Il résulte de ce qui précède que la requête d’appel de Mme B... épouse C..., qui est manifestement dépourvue de fondement au sens des dispositions du dernier alinéa de l’article R. 222-1 du code de justice administrative, doit être rejetée, en application de ces dispositions, y compris les conclusions aux fins d’injonction et d’astreinte et celles présentées au titre de l’article L. 761-1 du code de justice administrative.
Sur les conclusions aux fins de sursis à exécution :

7. Par la présente ordonnance, la Cour se prononce sur la demande d’annulation du jugement du 30 janvier 2025 du tribunal administratif de Marseille. La demande de sursis à exécution de ce même jugement est donc devenue sans objet. Il n’y a dès lors plus lieu d’y statuer.

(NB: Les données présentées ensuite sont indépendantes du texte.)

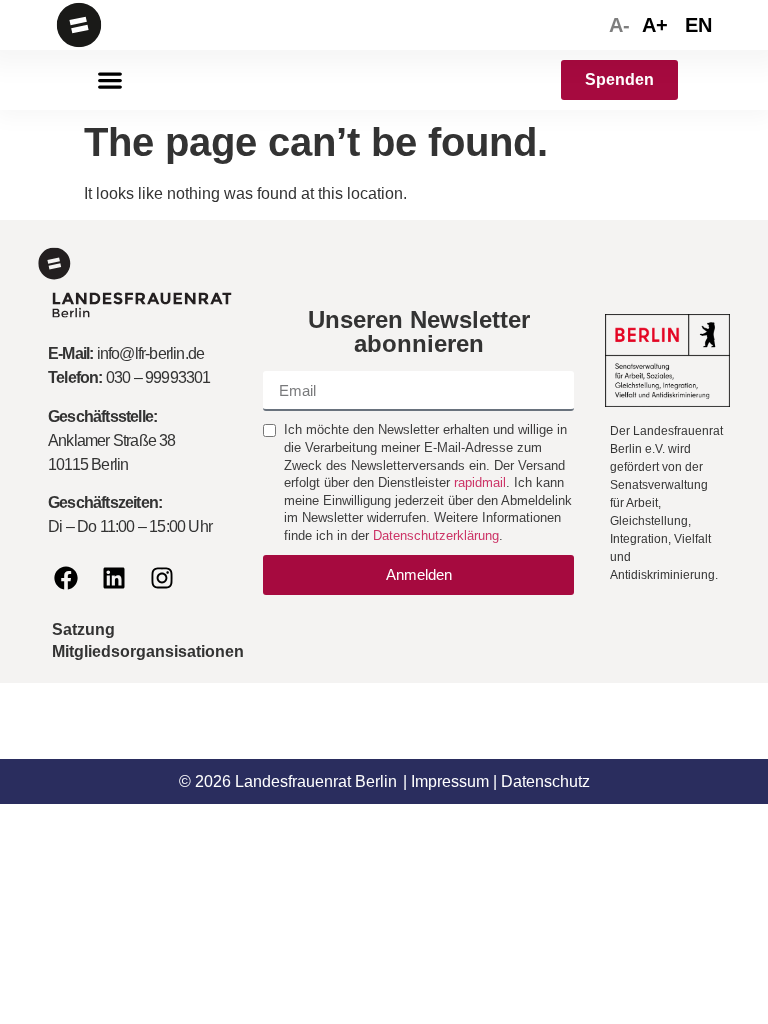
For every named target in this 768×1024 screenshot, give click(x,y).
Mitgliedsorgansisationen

Les conclusions présentées au titre de l’article L. 761‑1 du code de justice administrative doivent être rejetées.


O R D O N N E :


Article 1er : Il n’y a pas lieu de statuer sur les conclusions de la requête n° 25MA01383 tendant au sursis à l’exécution du jugement du 30 janvier 2025 du tribunal administratif de Marseille.

Article 2 : La requête n° 25MA01382 de Mme B... épouse C... et le surplus des conclusions de la requête n° 25MA01383 sont rejetés.
Article 3 : La présente ordonnance sera notifiée à de Mme A... B... épouse C... et à Me Ibrahim.
Copie en sera adressée au préfet des Bouches-du-Rhône.